TRIAL COURT: All right. Last words, [appellant’s counsel].
APPELLANT’S TRIAL COUNSEL: Based on the representations, I would just like to know if the information in Ms. Melontree’s application for subpoena has the correct address. Or if the telephone number is available, we’d like that telephone number as well.
TRIAL COURT: Do you know any more than Ms. Melontree knows?
STATE: No, sir.
TRIAL COURT: The subpoena is now part of the evidence in this record. . . . As to the form of the motion, it’s denied in each case.
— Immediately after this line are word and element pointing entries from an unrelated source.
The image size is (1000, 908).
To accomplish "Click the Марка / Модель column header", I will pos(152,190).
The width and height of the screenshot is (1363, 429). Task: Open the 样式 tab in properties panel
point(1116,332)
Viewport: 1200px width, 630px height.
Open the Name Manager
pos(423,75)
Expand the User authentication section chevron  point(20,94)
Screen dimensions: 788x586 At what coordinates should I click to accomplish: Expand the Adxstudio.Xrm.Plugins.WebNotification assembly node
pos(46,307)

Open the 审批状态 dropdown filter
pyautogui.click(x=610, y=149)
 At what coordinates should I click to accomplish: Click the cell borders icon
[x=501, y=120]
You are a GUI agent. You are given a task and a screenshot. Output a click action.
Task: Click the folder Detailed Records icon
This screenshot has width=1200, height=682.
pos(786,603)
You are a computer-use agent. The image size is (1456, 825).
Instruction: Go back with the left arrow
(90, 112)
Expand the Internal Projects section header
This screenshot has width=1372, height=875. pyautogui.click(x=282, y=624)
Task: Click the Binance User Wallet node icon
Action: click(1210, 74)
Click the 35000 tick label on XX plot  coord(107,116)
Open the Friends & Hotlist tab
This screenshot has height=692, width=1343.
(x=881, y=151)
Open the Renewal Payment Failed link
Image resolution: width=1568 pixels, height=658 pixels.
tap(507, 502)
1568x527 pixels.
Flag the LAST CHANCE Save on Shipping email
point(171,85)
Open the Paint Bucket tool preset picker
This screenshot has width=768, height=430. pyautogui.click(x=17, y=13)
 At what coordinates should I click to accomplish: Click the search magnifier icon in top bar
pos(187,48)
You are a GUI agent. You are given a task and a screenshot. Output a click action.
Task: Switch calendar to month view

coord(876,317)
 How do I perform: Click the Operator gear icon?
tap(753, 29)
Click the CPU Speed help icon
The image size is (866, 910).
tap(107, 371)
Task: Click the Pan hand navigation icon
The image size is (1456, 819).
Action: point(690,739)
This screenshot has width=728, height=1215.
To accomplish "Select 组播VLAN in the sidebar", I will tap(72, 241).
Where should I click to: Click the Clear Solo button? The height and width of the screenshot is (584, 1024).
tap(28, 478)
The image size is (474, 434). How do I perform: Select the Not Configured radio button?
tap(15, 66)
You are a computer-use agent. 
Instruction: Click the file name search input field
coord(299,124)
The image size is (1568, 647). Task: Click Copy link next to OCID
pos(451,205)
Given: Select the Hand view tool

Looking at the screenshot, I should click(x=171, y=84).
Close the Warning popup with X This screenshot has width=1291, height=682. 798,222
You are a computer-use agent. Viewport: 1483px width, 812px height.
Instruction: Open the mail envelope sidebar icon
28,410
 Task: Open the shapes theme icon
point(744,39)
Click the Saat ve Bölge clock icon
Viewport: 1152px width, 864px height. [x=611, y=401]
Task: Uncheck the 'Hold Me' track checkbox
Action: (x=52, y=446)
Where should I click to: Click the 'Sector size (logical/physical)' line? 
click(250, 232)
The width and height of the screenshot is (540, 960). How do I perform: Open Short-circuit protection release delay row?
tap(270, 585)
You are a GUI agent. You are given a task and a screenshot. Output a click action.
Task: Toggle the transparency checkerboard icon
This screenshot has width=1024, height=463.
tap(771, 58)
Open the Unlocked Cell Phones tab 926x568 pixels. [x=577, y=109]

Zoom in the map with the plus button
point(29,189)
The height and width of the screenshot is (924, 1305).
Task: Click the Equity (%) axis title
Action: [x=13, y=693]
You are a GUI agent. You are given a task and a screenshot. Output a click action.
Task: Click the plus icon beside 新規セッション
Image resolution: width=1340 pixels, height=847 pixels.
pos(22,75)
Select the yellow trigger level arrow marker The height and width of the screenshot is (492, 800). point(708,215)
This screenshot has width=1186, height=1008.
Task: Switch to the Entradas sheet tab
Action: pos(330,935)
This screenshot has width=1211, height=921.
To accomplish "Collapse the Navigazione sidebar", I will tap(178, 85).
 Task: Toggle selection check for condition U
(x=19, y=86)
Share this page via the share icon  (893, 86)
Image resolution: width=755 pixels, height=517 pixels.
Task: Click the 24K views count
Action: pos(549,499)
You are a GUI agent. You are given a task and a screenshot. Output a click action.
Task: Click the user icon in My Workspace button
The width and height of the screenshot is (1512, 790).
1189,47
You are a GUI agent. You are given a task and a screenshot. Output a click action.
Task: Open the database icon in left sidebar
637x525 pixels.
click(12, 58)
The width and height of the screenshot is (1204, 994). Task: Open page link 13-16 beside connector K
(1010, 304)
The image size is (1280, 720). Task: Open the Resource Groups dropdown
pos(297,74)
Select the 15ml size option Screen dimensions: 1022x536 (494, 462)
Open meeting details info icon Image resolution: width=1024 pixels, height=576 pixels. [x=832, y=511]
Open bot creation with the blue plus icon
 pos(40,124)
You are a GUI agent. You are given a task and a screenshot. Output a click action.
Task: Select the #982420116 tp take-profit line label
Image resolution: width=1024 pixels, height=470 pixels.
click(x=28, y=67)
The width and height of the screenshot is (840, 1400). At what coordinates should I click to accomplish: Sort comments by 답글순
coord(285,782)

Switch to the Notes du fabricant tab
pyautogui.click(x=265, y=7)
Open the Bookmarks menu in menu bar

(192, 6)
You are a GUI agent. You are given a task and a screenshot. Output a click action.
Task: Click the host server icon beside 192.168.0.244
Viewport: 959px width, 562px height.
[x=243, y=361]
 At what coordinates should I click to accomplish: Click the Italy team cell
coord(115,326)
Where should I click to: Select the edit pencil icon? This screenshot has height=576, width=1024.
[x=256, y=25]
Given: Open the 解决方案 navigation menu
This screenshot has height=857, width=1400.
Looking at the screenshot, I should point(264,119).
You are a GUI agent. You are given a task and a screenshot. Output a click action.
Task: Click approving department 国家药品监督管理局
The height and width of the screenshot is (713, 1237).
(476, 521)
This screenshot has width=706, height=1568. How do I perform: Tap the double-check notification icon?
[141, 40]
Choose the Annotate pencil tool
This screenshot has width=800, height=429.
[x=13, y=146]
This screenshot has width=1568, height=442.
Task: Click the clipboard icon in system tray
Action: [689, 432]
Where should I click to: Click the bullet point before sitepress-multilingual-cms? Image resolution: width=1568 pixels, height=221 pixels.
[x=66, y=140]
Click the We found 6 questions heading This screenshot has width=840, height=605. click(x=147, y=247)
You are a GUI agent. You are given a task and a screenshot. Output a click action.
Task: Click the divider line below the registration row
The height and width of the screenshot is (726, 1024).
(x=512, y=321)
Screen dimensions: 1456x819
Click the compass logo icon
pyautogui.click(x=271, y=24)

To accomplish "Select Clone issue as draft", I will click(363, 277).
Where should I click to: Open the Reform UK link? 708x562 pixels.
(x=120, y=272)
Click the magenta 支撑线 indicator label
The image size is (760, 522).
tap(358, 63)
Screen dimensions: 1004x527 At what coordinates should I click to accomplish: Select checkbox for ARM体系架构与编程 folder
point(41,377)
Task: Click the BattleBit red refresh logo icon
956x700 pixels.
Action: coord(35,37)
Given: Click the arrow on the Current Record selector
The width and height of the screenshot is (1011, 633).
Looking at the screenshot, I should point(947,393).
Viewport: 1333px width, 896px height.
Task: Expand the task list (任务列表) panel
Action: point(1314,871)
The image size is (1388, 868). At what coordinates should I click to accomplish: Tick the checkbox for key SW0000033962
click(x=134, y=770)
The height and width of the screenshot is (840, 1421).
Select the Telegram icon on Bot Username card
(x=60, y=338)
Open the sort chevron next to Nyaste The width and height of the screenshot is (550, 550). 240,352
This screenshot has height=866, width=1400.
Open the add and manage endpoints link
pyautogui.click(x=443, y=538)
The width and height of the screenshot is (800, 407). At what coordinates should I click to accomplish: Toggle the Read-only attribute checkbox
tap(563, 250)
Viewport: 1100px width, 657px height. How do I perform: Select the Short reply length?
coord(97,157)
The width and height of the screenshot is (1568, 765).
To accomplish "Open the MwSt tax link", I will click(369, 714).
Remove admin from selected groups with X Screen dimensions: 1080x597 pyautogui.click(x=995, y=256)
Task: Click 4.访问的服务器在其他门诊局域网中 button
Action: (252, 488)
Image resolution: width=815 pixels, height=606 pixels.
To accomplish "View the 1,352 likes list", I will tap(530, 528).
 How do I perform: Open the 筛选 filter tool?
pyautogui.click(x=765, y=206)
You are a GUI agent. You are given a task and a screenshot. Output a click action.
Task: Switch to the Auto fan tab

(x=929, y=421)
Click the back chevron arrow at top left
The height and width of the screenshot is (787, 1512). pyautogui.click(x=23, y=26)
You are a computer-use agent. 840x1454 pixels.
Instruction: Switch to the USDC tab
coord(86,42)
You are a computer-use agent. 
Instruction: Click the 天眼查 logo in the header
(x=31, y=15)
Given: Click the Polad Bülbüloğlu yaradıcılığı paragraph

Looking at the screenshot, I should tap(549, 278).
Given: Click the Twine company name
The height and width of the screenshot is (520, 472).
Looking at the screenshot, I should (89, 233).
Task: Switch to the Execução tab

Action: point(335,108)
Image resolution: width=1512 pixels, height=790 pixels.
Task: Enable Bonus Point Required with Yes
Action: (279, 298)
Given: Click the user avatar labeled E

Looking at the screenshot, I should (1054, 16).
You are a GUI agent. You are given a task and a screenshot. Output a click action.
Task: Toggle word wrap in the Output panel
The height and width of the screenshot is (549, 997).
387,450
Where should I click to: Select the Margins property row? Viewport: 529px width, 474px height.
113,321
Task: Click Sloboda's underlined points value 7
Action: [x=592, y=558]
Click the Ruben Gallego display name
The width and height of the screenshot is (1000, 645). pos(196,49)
After his conviction, appellant filed a motion for new trial, alleging, in pertinent part, that his conviction was based in part upon a misrepresentation by the State as to the identity of the confidential informant. In a sworn affidavit offered in support of appellant’s motion for new trial, appellant’s counsel misreported that, at the pretrial hearing, “the representative of the state [sic] of Texas said that the informant was Julian Nelson.” Warren Diepraam, the prosecutor who represented the State during the pretrial hearing, filed a sworn affidavit in response to appellant’s motion, reporting, in pertinent part:
The officers never informed me of the identity of the informant. As such, I had no reason to disbelieve Ms. Melontree’s allegations that Julian Nelson was the informant. I never attempted to confirm or deny whether Mr. Nelson was the informant, because he was not present at the time the search warrant was executed.
After consideration of the arguments and affidavits from both sides, the trial court denied appellant’s motion.
Giving great deference to the trial court, we find nothing in the record to indicate that the trial court’s decision was either arbitrary or unreasonable. Lewis, 911 S.W.2d at 7. Appellant had the burden of proof on his motion for new trial. Patrick v. State, 906 S.W.2d 481, 498 (Tex. Crim. App. 1995). As evidence, appellant offered the sworn affidavit of his trial counsel, which alleged that appellant was harmed by the State’s “apparent misrepresentation” regarding the identity of the confidential informant. As proof of the alleged misrepresentation, appellant’s trial counsel attested that, on the same day HPD Officer Breen testified that the confidential informant had not been in the courtroom, Nelson, in fact, had been in the courtroom.
A careful review of the record, however, reveals that there is no way to ascertain exactly what time Nelson entered the courtroom on the day in question. Thus, we do not construe Breen’s statement as testimony that Nelson was not the confidential informant. Nor do we construe the prosecutor’s comments to be a material misrepresentation regarding the identity of the confidential informant. See Janecka v. State, 937 S.W.2d 456, 462 (Tex. Crim. App. 1996) (to prove a material misrepresentation in a probable cause affidavit, a defendant must establish by a preponderance of the evidence the existence of a falsehood, made knowingly, intentionally, or with reckless disregard for the truth, and, that it was material to proving probable cause) (citing Franks v. Delaware, 438 U.S. 154, 98 S. Ct. 2674 (1978)). Furthermore, it was within the sole discretion of the trial court to judge the credibility of the affiants and to weigh the evidence to determine whether a different result would occur upon retrial. Dusenberry, 915 S.W.2d at 949-50. We will not substitute our judgment for that of the trial court. Salazar, 38 S.W.3d at 148.
Accordingly, we overrule appellant’s point of error.
CONCLUSION
We affirm the judgment of the trial court.
Sherry Radack
Chief Justice
Panel consists of Chief Justice Radack and Justices Jennings and Higley.
Do not publish. Tex. R. App. P. 47.2(b).